Copy the lines below word for word, leaving out the pictures.

### Available records
══════════════════════════════
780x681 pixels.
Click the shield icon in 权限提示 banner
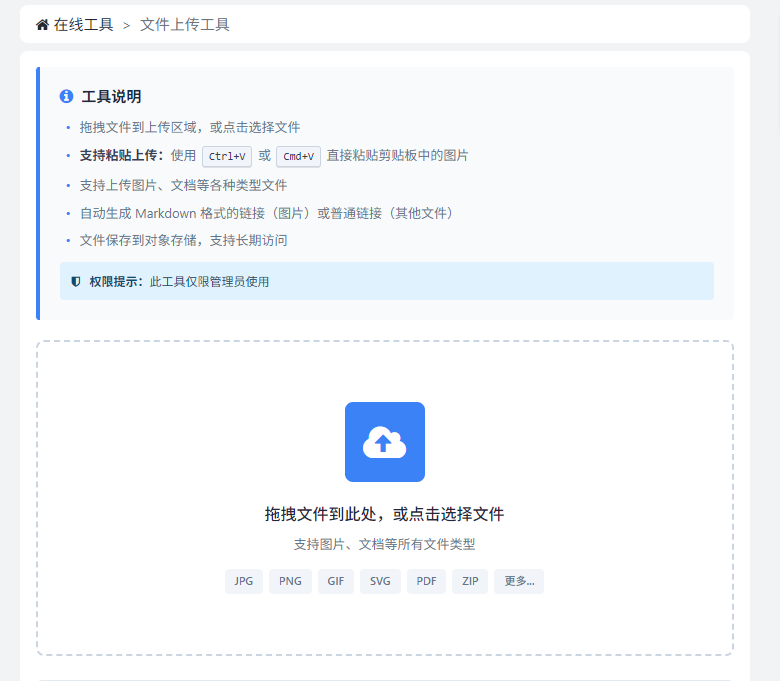76,282
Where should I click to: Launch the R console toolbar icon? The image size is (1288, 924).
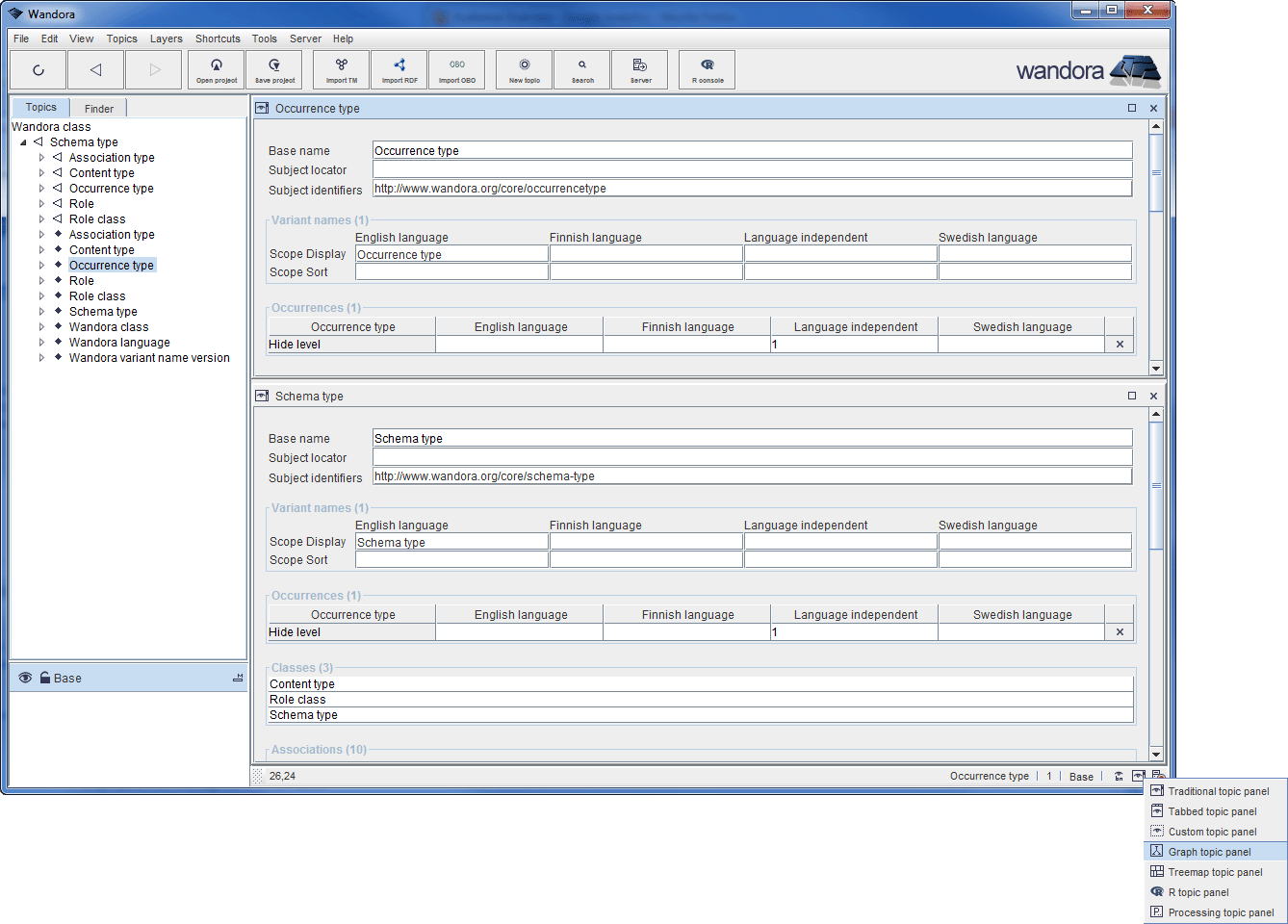click(706, 69)
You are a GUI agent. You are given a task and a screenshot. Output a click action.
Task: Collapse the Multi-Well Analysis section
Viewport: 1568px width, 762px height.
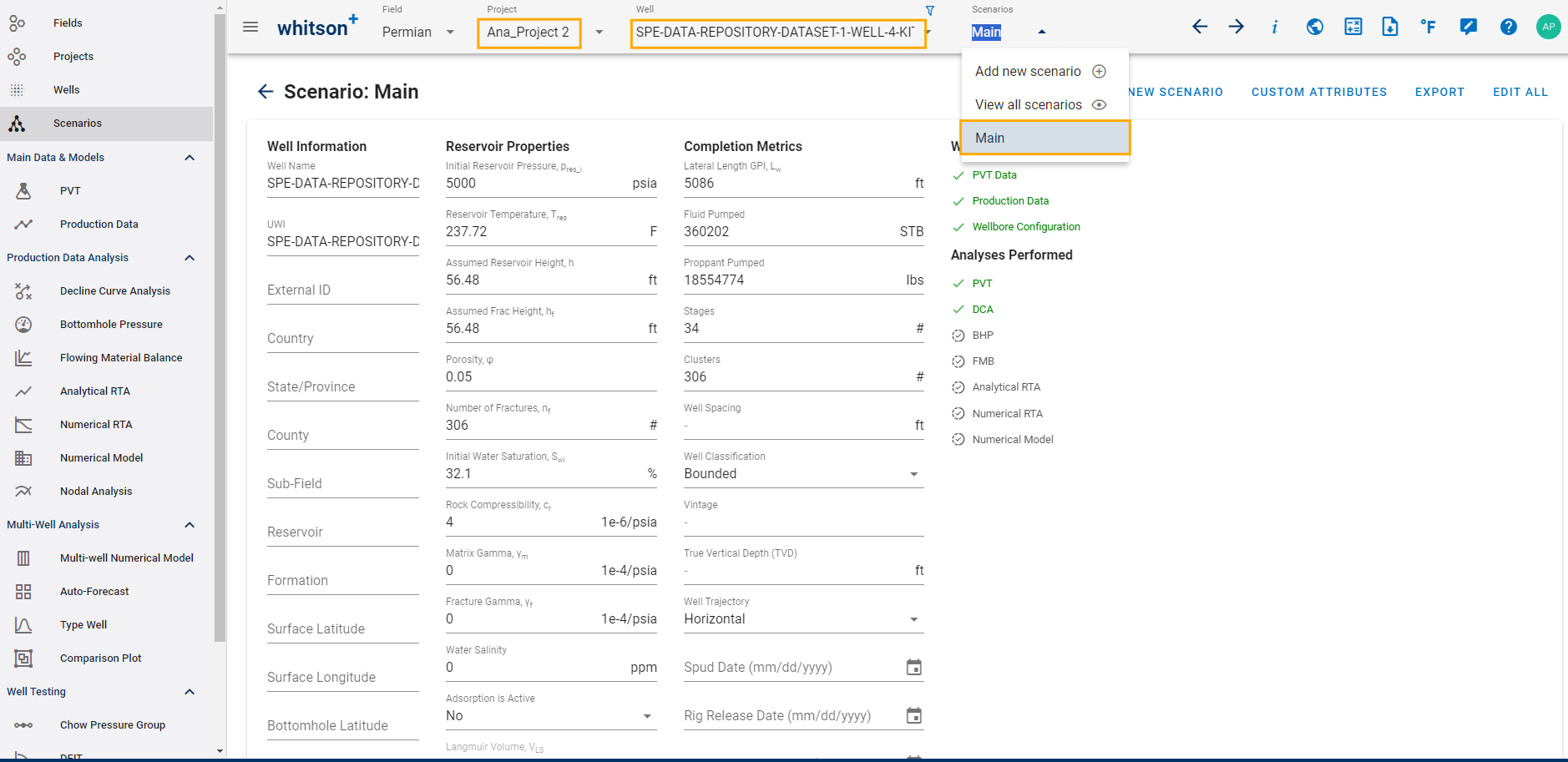click(190, 525)
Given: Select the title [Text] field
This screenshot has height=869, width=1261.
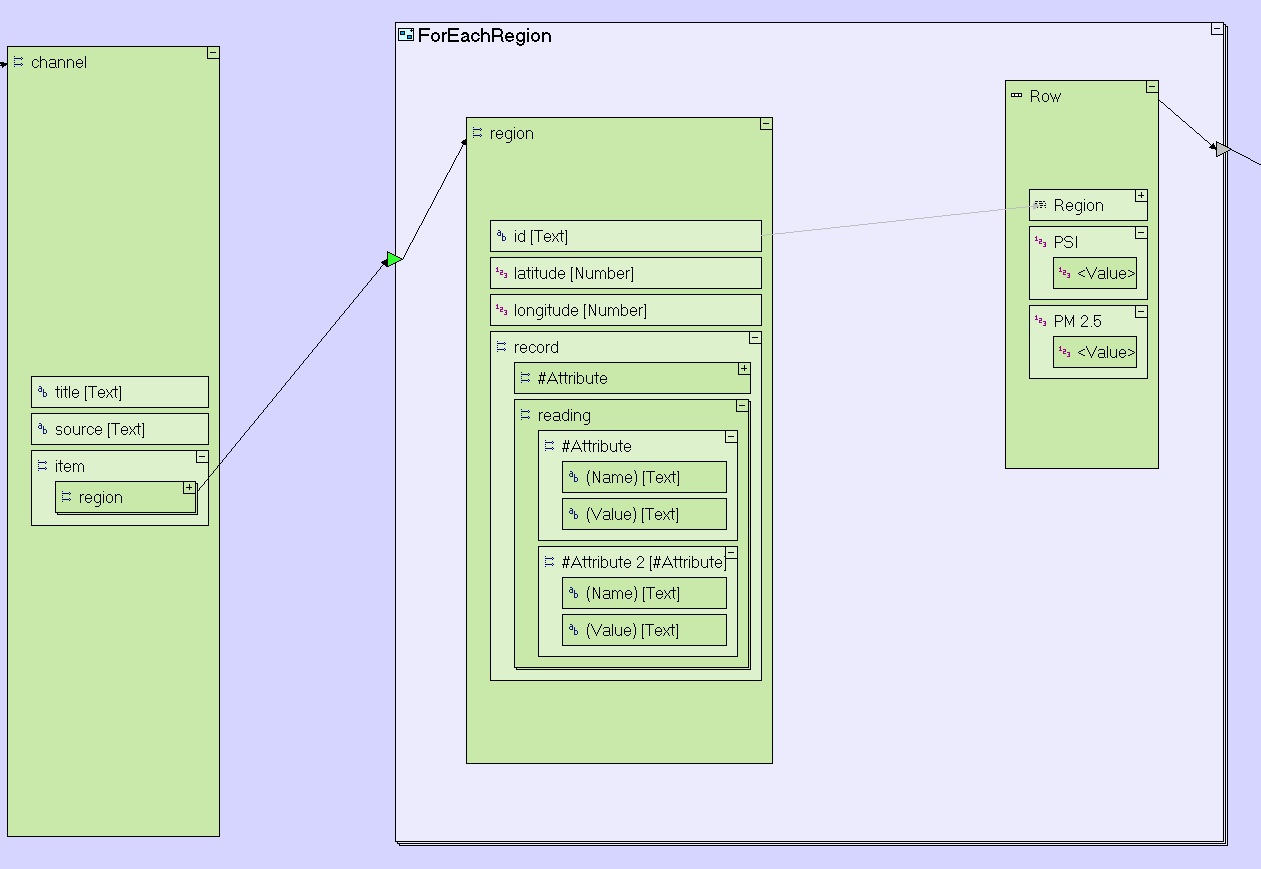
══════════════════════════════
### Output for this task
780x681 pixels.
Click the shield icon in 权限提示 banner
76,282
Where should I click to: Launch the R console toolbar icon? The image size is (1288, 924).
click(706, 69)
You are a GUI agent. You are given a task and a screenshot. Output a click action.
Task: Collapse the Multi-Well Analysis section
Viewport: 1568px width, 762px height.
click(190, 525)
Given: Select the title [Text] field
This screenshot has height=869, width=1261.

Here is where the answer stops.